Maybe we're talking about two different things. You seem to be talking about a specific company, and I'm referring to the industry as a whole. My local Charter system has been doing SDV for a while (as has TWC and BHN) and is just now going all digital. There's no MPEG-4 on my local Charter system, and I'm not aware of Charter, TWC, or BHN using MPEG-4 at all yet. I have no idea of the bandwidth of my local system, but they haven't been ripping out amps and nodes and replacing coax, and some of the areas of town are very, very old systems so I highly, highly doubt they are anywhere close to 1ghz systems. Plus, they are still distributing old STBs (Cisco in my area, so the DCT/DCX stuff doesn't apply) so MPEG-4 isn't really ready yet.

Charter has said that part of the reason they are going all digital is to get rid of SDV, which is great. I hope that happens, but I haven't had any trouble out of my tuning adapters.

MPEG-4 I'm sure will happen eventually but it will be slow. Not even the satellite companies who control every single piece of the chain are 100% MPEG-4.
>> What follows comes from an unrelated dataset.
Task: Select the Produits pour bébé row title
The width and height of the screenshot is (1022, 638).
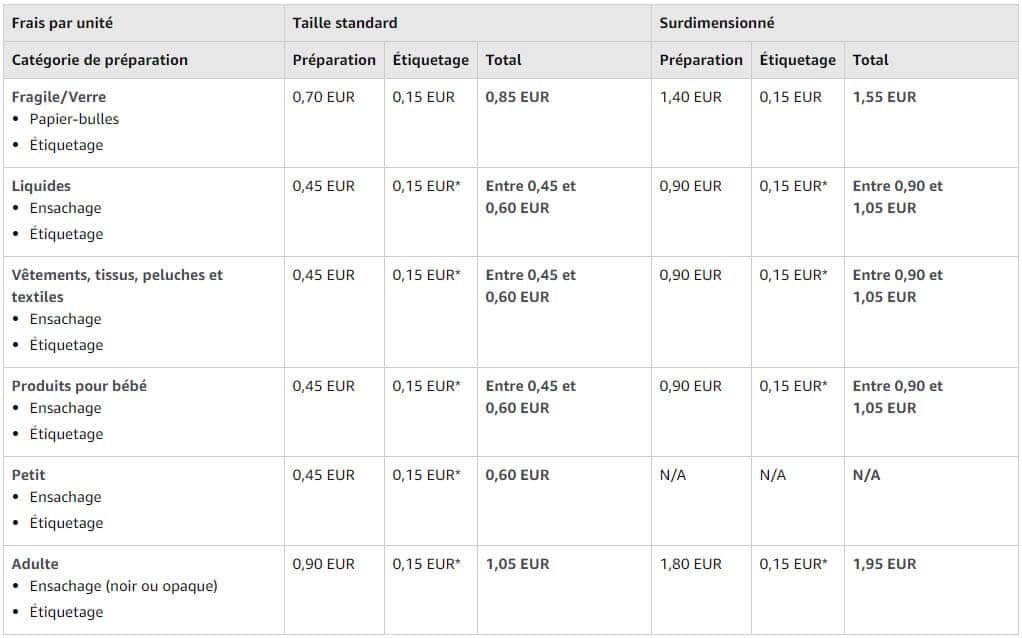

And finally, IP video doesn't really have as much to do with bandwidth savings as it does flexibility. By moving to IP video to your TV, they can standardize on the same distribution for both apps on your phone or tablet or xbox as well as their set top boxes. IP-encapsulated video will take the same bandwidth (actually a tiny amount more) than raw MPEG packets over a QAM carrier, if the video is encoded at the same bitrate.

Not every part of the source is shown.